In the data below, find every line with the word "will" and copy it out.

The data.
*** Block opens ***
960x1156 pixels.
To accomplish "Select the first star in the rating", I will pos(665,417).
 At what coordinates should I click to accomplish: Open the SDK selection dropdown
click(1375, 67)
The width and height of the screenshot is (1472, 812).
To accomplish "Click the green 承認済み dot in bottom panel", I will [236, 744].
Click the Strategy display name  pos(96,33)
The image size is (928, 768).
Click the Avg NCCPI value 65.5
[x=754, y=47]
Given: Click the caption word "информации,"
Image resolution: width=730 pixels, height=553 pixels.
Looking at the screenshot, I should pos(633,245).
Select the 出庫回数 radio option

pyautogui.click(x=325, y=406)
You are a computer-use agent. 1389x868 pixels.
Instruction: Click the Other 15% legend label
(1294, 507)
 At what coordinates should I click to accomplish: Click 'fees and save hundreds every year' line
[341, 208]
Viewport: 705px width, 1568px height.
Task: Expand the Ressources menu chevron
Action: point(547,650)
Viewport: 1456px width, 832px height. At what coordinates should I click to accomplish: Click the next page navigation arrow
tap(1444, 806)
*** Block closes ***
Response area.
To accomplish "Select the first star in the rating", I will pos(665,417).
To accomplish "Click the green 承認済み dot in bottom panel", I will [236, 744].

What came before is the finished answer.